[Haskell-cafe] Better writing about Haskell through multi-metaphor learning
Olaf Klinke
olf at aatal-apotheke.de
Tue Sep 21 19:17:15 UTC 2021
> As noted a few times in this thread List takes multiple paths. The
> "non-determinism" (something that not always explained well, since
> taking all paths is still rather deterministic) extends the simple
> pipeline model.
In principle you could make the different paths race against each other
and return the one that finishes (first). That would be proper non-
determinism.
List, Sequence, Tree and such are set-like monads, which I would put
into the non-determinism corner. Years ago I was experimenting with
decision-making and sequence alignment in particular. The hypothesis
was that if you have a functional program that makes a decision on
exact data, then lifting the program through a suitable monad M will
give you a decision procedure for M-fuzzy inputs. For example, we
managed to implement string matching for the ListT monad transformer,
so you can match fuzzy strings against fuzzy strings. Here a full-text
index (e.g. suffix tree) is itself a special kind of fuzzy string
parametrized by the list monad. Decomposing it into head and tail
takes you simultaneously to every position in the indexed text.
Set-like monads do not fit the pipeline model well, it seems.
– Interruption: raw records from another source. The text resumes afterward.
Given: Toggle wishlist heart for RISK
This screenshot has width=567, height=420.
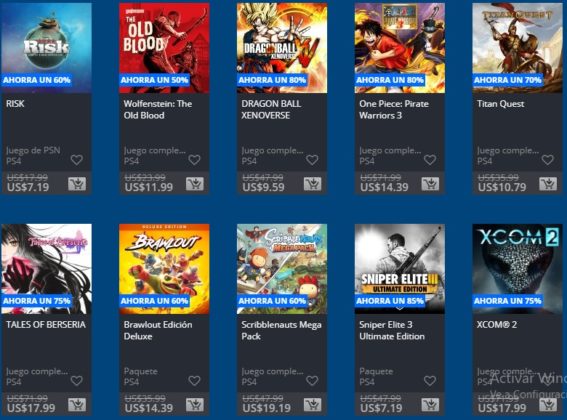Looking at the screenshot, I should coord(77,160).
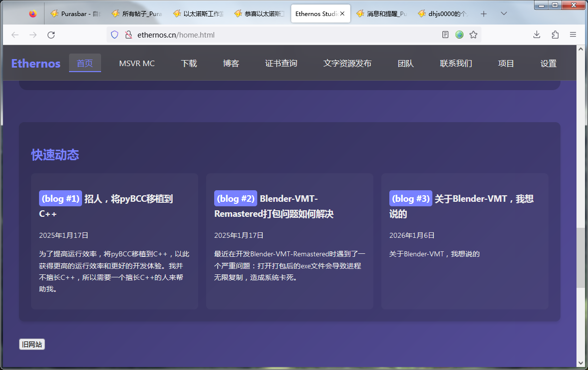Click the tracking protection shield icon
Image resolution: width=588 pixels, height=370 pixels.
(x=115, y=35)
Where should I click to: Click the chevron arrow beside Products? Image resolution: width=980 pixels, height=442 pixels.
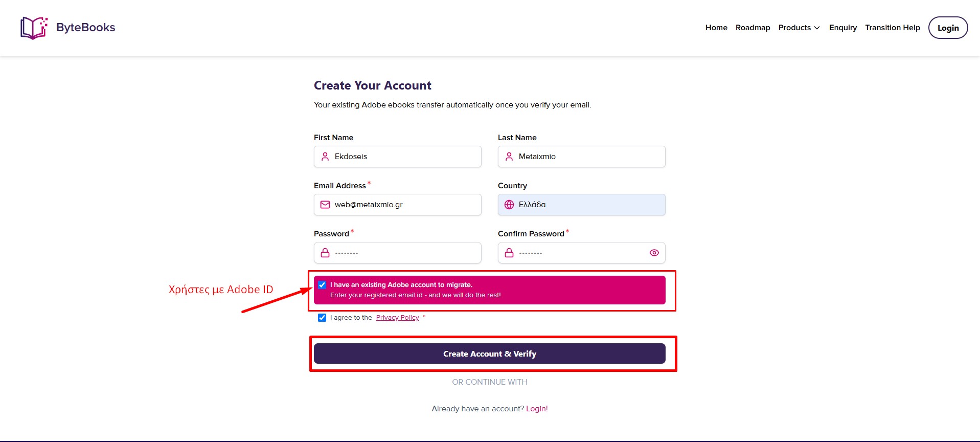coord(817,28)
By the
way, I struggle with the pipeline metaphor. If a monad is a pipeline,
what are the connectors? Is (m a) a piece of pipe and (>>) a connector?
Or is (a -> m b) a piece of pipe and (>=>) a connector?
In my Haskell exposition for mathematicians I chose the monad of formal
linear combinations for introduction of monads. In this monad M, (M b)
is a vector over basis b, (b1 -> M b2) describes a linear map (matrix)
w.r.t. bases b1 and b2, (<=<) is matrix multiplication and (=<<) is
matrix-vector multiplication. So if you like matrices, mentally replace
(a -> m b) by "linear map" and (m a) by "vector".